Old stuff not announced before: these are a couple of small and simple GTK+ tray applications to help hobbyists installing alternative operating systems in the Eeepc and similar netbooks to show capslock or numlock status (in case the hardware lacks the appropriate LEDs) or to logout or shutdown from GUI if you’re running finit with a light desktop environment. Get the code from the git repository with git clone http://helllabs.org/git/tray.git. (You may also be interested in Metalshark’s kbdstatus, which a Xlib-based version of the original Eeepc keyboardstatus application.)

You’ll need to supply a shutdown helper script and allow it to send signals to the init process if executed from the console (registering it with pam_console, for example). The applications are GPLed, so please consider contributing back your enhancements, fixes and changes.
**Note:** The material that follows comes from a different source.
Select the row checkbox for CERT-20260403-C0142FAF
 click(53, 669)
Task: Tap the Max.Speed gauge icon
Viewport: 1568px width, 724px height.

The traditional method of dealing with filesystem images is to mount them as loopback devices, and that is a simple, elegant and universal way to change its contents in any way you feel fit. It has the disadvantage, however, of requiring superuser privileges — which you may not have in every host you frequent, or you wisely don’t wish to grant to anyone using your machine to develop filesystem images. Christian Hohnstädt’s e2fsimage solves the problem allowing one to copy an entire subtree into a image file, but what if you want to extract, examine or manipulate arbitrary content?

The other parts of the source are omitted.